= Beginning of Section =

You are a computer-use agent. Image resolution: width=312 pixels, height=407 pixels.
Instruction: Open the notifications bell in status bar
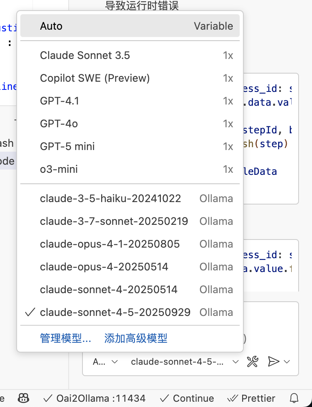[294, 398]
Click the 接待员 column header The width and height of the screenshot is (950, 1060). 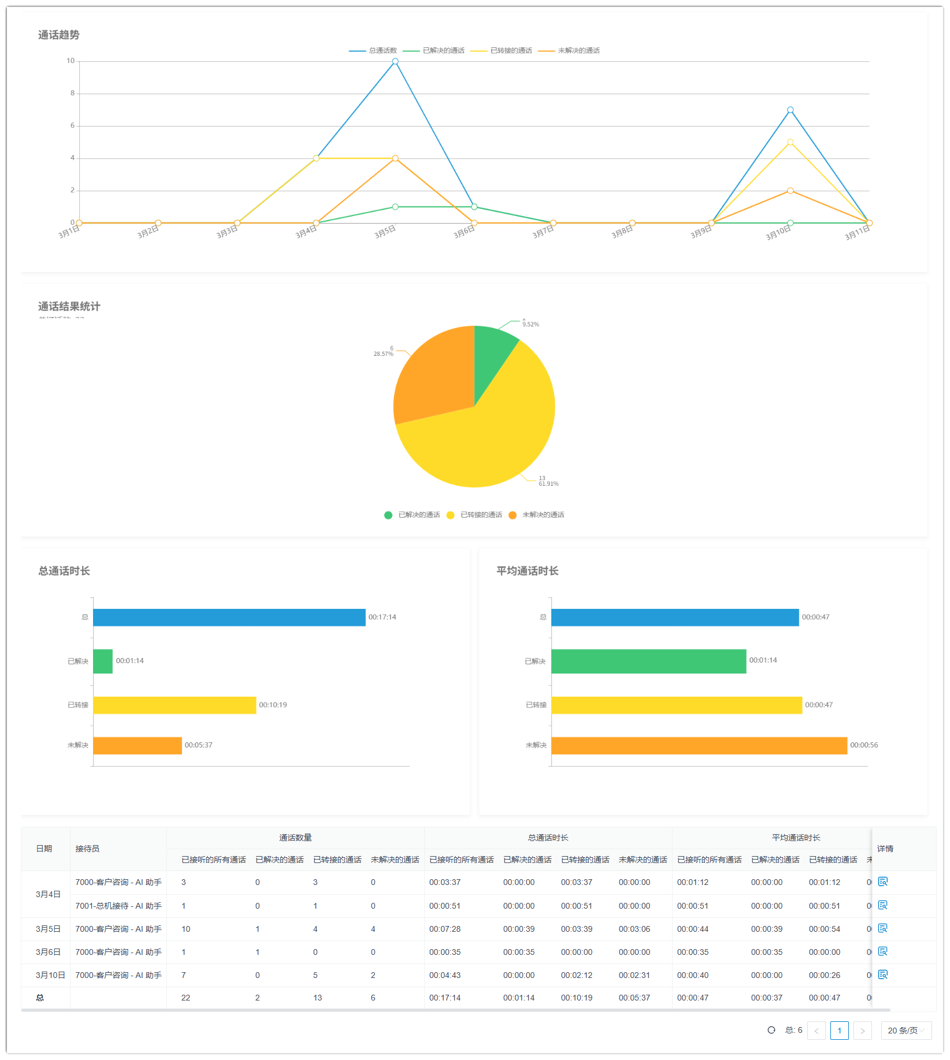87,849
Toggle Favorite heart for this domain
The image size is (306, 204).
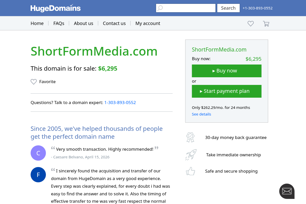coord(34,82)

= End of Section =

* _Activity_
Write out the lines of the listing from the one that holds "Toggle Favorite heart for this domain" to the very last line, both included, exactly as they appear and without any pictures.

* _Finished exercise_
Toggle Favorite heart for this domain
The image size is (306, 204).
coord(34,82)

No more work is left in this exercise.